Man hatte sich natürlich vorher erst einige Tage kritisch untersucht. Nach der ersten Bekanntschaft, und nachdem alles abgetan war, in Beziehung auf Schule, Lehrer, Streiche, die .man diesen gespielt, alle Neigungen, wie Schmetterlings- Käfer- sowie Briefmarkensammeln war man über kühne Hypothesen betreffs der bekömmlichen Menge Bieres sowie der bestrauchbaren Anzahl Zigaretten endlich bei den Geheimnissen der Geschlechtlichkeit angekommen.

Und hier zeigte sich, daß Adolf dem Vetter wissenschaftlich, theoretisch überlegen war, und ihm manche Ratschläge geben konnte, daß aber unser Vetter schon Umgang mit einigen Dienstmädchen genossen hatte, und nun als richtiger Mann und Weiberheld sich praktisch dem Gothaer überlegen fühlte, der außer seiner Onanie nichts weiter aufweisen konnte, als daß er ein-oder zweimal nach Überwindung großer Schüchternheit einer gewissen Grete Lorenz im Dunkel an einem Gartenzaun stehend auf deren Anweisung hin unter die Röcke gegriffen hatte. Er hatte sich zuerst über die Abwesenheit der ihm bei sich selbst bekannten Organe gewundert, als ihm seine Gelehrsamkeit aus Mante-gazza zu Hilfe kam und er blitzartig in seinem sonst recht schwächlichen Gehirn den physiologischen Begriff Weib eingeordnet hatte.

Daraufhin griff er etwas zu herzhaft zu, sodaß das Mädchen ihm seine Ungeschicklichkeit vorwarf und es bei diesen zwei Versuchen, tatsächlich Mann zu werden, sein Bewenden fand.

Nachdem man sich gegenseitig alles Wissenswerte erzählt hatte, ging man also gemeinsam zum Angriff vor. Unsere beiden Jünglinge setzten sich in der Kneipe auf eine Bank, vor einem Tisch und bestellten bei einer der anwesenden Kellnerinnen Bier. Alsbald erhielten sie nicht nur das Gewünschte, es begaben sich auch zwei, nicht gerade übermäßig junge und hübsche Frauenzimmer an ihren Tisch.
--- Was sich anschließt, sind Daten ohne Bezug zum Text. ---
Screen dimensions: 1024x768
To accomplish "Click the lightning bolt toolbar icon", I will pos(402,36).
Der Vetter, etwas älter aussehend als Adolf, mit einem Baß und schwarzen Locken begabt, wollte vor dem Provinzler protzen, er legte je einen Groschen an zwei Ecken des Tisches und -; wie aber wurde unserm jungen Kutschenbauch, als sich eines der Frauenzimmer keck auf seinen Schoß setzte, und (alles nähere erfahren Sie telephonisch!) Adolf plötzlich bangend, von dem seiner Meinung nach unziemlichen Benehmen der Kellnerin mehr als vor dem Kopf gestoßen, unter starkem Erröten aufsprang und die Flucht ergriff, den kühnen Vetter alleine zurücklassend! Auf dem Wege seiner Flucht kam ihm noch manche Besorgnis, so wegen des Geldes, und ob solcherlei Experimente und Manipulationen wie die eben erlebten des öfteren vorkämen (er nahm sich zur größeren Sicherheit vor, künftig jeden Groschen zu beriechen) sowie wegen der Unverschämtheit der Kellnerin, er fragte sich vergeblich, ob dies unziemliche Benehmen dringend notwendig sei.
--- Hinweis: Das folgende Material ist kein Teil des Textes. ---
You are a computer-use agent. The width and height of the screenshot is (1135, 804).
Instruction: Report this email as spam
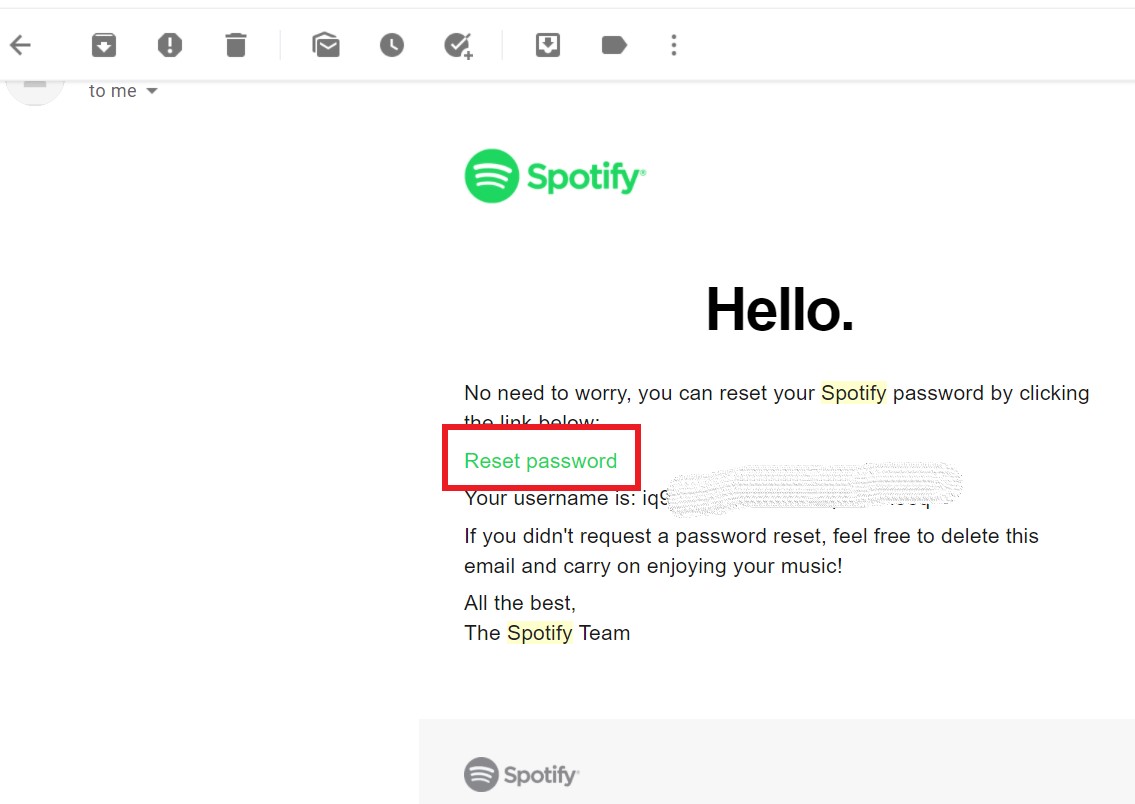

Als er nach einer Stunde Wartens, von dem nachfolgenden Vetter mit Hohn übergössen, sich wieder in die Wohnung seiner Verwandten und dann ins Bett begab, dachte er immer noch über die Vorfälle des Abends nach, ohne die gewünschte Klarheit erlangen zu können. Diese sollte ihm erst an einem der nächsten Tage werden. Nachdem er durch den Vetter noch einige praktische Verhaltungsmaßregeln erhalten hatte, begaben sich beide nach der Bülowstraße, unter die damals neu erbaute Hochbahn, wo sie nach einigem Promenieren ein Mädchen von 18 Jahren, kecken Aussehens, blond, mit sehr sinnlichem Mund und einer fröhlichen Stupsnase ansprachen. Nach des Vetters Beispiel nahm sich Adolf Kutschenbauch den Mut, das Mädchen um den Leib zu fassen. Dieser gefiel das schüchtern-täppische Wesen Adolfs besser als die Prahlereien des Vetters, und sie, die wohl solche Herrchen genügend genossen haben mochte, doch ahnend, daß sie dem Provinzialen als anbetungswürdiges Ideal erschien, drückte sich nach kurzer Zeit mit diesem in die Büsche, d. h. in ein Laubengelände der jetzt völlig bebauten Hohenstaufen- und Martin Lutherstraße. Und dort, im Dunkel des Abends, zwischen verlassenen Laubengängen stehend, wurde Adolf endlich in die Fleischeslust praktisch eingeweiht (kann man sagen), wobei er sich wunderte, daß alles so selbstverständlich vor sich ging.

Doch konnte unser Jüngling sich nicht beklagen, das Mädchen war stramm und die Unberührtheit Adolfs machte ihn ihr schmackhafter, sodaß der Fortfall an idealer Schwärmerei sogar für eine Natur wie es der junge Kutschenbauch war, einen Vorteil bedeutete, denn er sah sich auf einmal Sieger über einen erfahrenen Konkurrenten, und dies stärkt das Selbstbewußtsein und die Gesundheit mehr als alle möglichen moralischen Aufmunterungen. Nachdem sich der nunmehr männliche Kutschenbauch genügend verausgabt hatte, begab man sich nach seinen Wohnungen, und traf vorher Verabredungen für die nächsten Tage. Adolf war sehr befriedigt.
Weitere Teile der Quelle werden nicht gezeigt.